- China’s rubber-stamp lawmakers have passed a historic constitutional amendment that abolishes term limits.
- The amendment breezed through the parliament with 2,958 in favour, two against and three abstentions.
- The amendment has now paved way for President Xi Jinping to rule indefinitely.
China’s Xi Jinping on Sunday secured a path to rule indefinitely as parliament abolished presidential term limits, handing him almost total authority to pursue a vision of transforming the nation into an economic and military superpower.
The move reverses the era of “collective” leadership and orderly succession that was promoted by late paramount leader Deng Xiaoping to ensure stability following the turbulent one-man rule of Communist China’s founder Mao Zedong.
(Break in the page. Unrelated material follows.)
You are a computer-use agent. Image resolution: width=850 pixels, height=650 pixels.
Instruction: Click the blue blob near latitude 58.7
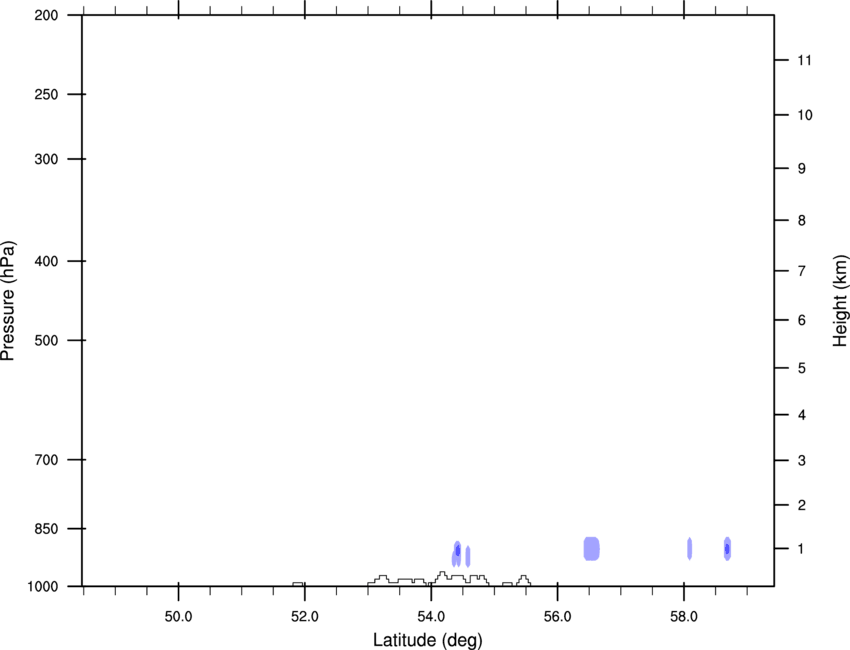[727, 549]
The historic constitutional amendment breezed through the rubber-stamp parliament with 2,958 in favour, two against and three abstentions despite an unusual bout of online criticism that censors have scrambled to extinguish.
Xi stood up first at the imposing Great Hall of the People in Beijing to cast his paper ballot in a red box, as delegates of the National People’s Congress applauded after each vote on the constitutional amendment to lift the two five-year term limit for the presidency.
The first constitutional amendment in 14 years had been expected to breeze through the legislature, which has never rejected a Communist Party diktat in its half-century of existence.
“This is the urgent wish of the common people,” Ju Xiuqin, a delegate from northeastern Heilongjiang province, told AFP, echoing party claims that the amendment had the unanimous support of “the masses”.
Xi, 64, has consolidated power since 2012 when he was appointed to the country’s top office: general secretary of the Communist Party.
While the position has no term limits, his two predecessors both gave it up after two terms as part of an orderly process established by Deng.
The country’s presidency is a largely ceremonial office, but the constitutional limits meant Xi would have had to give it up in 2023.
But with the new amendments, he could now have a lifetime to push his goal of turning China into global economic powerhouse with a “world-class” military by mid-century.
His rise has been accompanied by tighter restrictions on civil society, with the detention of activists and lawyers, and stricter limits on the already heavily controlled internet.
At the same time, he gained a measure of popularity among Chinese people through a relentless crackdown on corruption that has punished more than a million party officials, and sidelined potential rivals.
“I think that during the past five years, he has been carrying out a soft coup, including making the Politburo a mere figurehead,” Chinese political commentator Wu Qiang told AFP, referring to the 25-member Communist Party body one level under the ruling council.
“He wants to prevent power from falling into the hands of technocrats like Jiang (Zemin) and Hu (Jintao),” Wu said, referring to Xi’s two predecessors.
While attention has focused on the term limits, the amendments also include major provisions that will engrave Xi’s eponymous political mantra in the constitution and hand the Communist Party an even larger role in the country’s affairs.
In a written report, the head of the parliament’s Standing Committee, Zhang Dejiang, said the amendments “will ensure the constitution improves and develops in step with the times and provide a firm constitutional guarantee for upholding and developing socialism with Chinese characteristics in the new era”.
The Communist Party says the move merely aligns the presidency with the limit-free titles of party secretary and military chief, claiming “the masses” unanimously called for the removal of term limits.
But the proposal was kept secret until it was revealed in a state media report on February 25, a week before the legislature’s opening session.
The party later disclosed that Xi had presided over a meeting of the Politburo in September during which the leadership decided to revise the constitution.
The party then sought proposals and opinions, culminating in a decision in late January to introduce constitutional amendments at the NPC.
“Xi Jinping has presided over so many important projects such as economic reforms and the fight against corruption. There was a consensus that we supported him having more time to finish his work,” said Dou Yanli, a delegate from eastern Shandong province.
The surprise move triggered a backlash online, prompting censors to block phrases and words such as “I disagree” and “emperor” and the image of Winnie the Pooh, the cartoon bear to which Xi has been compared.
Activists fear that removing term limits may lead to a further tightening of already strict controls on media, civil society and religion, as Xi tries to impose his highly ideological vision of socialism on every aspect of society.
Beijing-based activist Hu Jia, who says authorities forced him to leave the capital during the congress, called the amendment “illegal”.
“Xi asked all people to obey the constitution, and then used the amendment to place himself above it. He used the constitution as the ultimate legal weapon that binds officials and all citizens.”